Coulthard creció en el pequeño pueblo de Twynholm antes de ser apadrinado por el tres veces campeón del mundo Jackie Stewart, gracias a buenas actuaciones iniciales en categorías inferiores.

"Me enseñó que para tener éxito a largo plazo, hay que entender cómo trabajar con las personas, cómo pasar tiempo con el técnico de neumáticos, con los ingenieros y con el conductor del camión.
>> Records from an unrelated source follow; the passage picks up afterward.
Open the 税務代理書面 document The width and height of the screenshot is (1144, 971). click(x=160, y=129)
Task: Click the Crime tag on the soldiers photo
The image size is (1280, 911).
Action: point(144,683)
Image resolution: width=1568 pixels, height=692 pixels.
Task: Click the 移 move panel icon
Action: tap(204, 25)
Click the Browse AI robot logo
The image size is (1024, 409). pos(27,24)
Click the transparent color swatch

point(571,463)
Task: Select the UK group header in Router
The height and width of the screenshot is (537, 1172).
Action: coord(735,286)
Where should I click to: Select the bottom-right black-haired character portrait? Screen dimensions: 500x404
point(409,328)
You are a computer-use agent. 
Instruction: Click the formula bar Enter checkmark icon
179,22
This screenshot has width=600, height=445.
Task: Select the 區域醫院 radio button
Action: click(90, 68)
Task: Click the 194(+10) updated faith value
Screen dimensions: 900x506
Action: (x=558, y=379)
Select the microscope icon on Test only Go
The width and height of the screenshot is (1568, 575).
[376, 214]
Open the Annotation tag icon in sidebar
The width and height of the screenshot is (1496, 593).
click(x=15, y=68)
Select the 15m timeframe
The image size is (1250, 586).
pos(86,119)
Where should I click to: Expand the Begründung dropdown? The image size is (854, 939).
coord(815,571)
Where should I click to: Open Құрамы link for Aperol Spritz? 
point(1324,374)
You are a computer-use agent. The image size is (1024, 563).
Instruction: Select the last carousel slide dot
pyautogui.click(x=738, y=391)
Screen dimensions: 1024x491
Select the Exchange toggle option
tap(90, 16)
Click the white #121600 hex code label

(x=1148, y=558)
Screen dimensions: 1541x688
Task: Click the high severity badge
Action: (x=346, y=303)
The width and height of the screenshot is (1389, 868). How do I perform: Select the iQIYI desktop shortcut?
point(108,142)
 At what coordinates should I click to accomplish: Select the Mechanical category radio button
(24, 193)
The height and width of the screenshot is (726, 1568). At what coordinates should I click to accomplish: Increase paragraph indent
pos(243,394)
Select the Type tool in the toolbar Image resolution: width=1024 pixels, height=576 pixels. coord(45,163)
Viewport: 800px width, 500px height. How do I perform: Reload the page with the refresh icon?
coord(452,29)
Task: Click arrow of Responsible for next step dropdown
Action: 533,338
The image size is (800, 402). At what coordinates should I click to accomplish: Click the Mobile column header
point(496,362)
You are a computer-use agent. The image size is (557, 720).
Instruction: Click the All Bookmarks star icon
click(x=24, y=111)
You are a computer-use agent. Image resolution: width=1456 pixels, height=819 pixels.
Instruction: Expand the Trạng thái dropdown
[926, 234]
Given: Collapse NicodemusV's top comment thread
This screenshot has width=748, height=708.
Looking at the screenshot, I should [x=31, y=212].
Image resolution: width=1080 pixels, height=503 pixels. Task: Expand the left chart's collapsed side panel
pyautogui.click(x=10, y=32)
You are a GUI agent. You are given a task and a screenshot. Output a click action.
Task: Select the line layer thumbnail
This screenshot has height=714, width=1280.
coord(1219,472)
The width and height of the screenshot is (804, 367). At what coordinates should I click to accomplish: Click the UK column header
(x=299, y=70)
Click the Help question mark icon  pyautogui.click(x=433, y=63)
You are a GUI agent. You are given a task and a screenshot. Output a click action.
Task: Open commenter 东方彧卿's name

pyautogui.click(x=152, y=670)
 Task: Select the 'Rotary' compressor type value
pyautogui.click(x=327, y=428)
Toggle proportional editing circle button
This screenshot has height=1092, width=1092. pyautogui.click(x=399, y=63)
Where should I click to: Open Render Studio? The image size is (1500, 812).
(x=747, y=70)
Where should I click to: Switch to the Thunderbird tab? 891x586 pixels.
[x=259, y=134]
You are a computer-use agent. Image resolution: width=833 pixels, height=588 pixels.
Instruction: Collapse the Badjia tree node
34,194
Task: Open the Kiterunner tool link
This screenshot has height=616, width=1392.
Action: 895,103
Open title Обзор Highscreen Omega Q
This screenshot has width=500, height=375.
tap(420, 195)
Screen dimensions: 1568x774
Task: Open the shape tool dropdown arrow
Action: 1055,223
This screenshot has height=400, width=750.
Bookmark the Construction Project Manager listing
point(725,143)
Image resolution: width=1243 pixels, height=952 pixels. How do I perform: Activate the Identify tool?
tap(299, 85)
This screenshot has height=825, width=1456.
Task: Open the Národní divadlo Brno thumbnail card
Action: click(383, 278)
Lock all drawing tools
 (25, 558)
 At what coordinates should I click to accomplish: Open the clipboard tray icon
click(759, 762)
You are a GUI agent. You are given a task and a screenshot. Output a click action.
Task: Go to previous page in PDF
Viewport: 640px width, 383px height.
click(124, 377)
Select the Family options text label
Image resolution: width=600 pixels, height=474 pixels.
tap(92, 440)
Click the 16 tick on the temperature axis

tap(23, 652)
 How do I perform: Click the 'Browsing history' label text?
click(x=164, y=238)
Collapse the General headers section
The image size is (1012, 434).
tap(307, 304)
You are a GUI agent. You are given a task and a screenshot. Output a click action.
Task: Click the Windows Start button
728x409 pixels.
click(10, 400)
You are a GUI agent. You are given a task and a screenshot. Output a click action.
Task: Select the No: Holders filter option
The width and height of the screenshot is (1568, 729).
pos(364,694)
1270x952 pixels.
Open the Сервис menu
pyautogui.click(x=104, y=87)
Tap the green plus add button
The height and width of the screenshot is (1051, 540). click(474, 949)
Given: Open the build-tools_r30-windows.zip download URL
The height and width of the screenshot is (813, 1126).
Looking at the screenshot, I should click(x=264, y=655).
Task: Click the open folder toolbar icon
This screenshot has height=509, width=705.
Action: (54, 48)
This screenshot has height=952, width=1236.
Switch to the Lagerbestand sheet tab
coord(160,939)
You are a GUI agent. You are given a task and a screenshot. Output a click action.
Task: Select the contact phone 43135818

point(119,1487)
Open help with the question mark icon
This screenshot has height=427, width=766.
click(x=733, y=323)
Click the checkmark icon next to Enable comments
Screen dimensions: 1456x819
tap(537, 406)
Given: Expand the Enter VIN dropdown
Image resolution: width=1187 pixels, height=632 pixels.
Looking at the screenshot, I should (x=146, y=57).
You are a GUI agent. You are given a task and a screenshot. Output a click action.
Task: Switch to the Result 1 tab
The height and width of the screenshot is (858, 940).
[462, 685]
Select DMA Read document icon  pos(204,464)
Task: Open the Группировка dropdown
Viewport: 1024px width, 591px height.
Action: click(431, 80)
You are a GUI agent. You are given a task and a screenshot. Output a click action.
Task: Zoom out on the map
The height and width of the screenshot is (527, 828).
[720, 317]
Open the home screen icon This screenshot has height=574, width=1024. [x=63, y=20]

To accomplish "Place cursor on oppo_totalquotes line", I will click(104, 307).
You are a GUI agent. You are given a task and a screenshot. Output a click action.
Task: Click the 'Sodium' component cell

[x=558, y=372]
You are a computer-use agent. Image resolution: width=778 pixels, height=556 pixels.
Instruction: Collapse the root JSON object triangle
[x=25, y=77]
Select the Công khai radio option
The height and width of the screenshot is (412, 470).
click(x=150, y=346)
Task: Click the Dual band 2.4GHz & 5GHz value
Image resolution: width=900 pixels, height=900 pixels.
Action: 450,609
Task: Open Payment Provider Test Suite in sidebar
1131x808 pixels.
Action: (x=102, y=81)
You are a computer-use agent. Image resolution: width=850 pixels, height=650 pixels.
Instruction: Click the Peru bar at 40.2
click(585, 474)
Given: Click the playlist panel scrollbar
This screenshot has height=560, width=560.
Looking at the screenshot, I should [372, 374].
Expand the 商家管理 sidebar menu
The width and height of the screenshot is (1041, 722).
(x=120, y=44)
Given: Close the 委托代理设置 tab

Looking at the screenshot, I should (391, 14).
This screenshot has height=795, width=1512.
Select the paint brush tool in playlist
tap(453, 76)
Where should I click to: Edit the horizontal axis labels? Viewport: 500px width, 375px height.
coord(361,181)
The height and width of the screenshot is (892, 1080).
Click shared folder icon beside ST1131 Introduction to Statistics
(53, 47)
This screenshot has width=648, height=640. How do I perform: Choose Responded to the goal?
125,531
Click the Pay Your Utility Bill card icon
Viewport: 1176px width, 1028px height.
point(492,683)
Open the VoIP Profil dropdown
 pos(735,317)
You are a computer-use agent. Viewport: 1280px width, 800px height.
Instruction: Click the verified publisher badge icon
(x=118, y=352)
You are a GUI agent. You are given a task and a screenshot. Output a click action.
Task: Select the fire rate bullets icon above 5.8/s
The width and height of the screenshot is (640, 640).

Luego hay que ver cómo estas relaciones pueden ser beneficiosas para todo el equipo y aumentar las posibilidades de éxito. En la Fórmula 1, el piloto es el centro de atención, pero son los 1000 miembros del equipo quienes ganan", añade Coulthard.

Quizás Coulthard y Rosberg no estén tan lejos el uno del otro, porque el campeón del mundo 2016 cree que no tiene el egocentrismo que caracteriza, según él, a la mayoría de sus compañeros.

"En general, el piloto de F1 es muy narcisista, está enamorado de sí mismo", dice Rosberg. "Se cree que es el mejor del mundo y que siempre es culpa de los demás. Da una cierta fuerza en este entorno donde millones de personas nos juzgan en todo momento, pero también es una debilidad porque no te cuestionas tanto. Yo fui todo lo contrario: más sensible, menos narcisista. Me cuestionaba todo el tiempo, intentaba progresar paso a paso".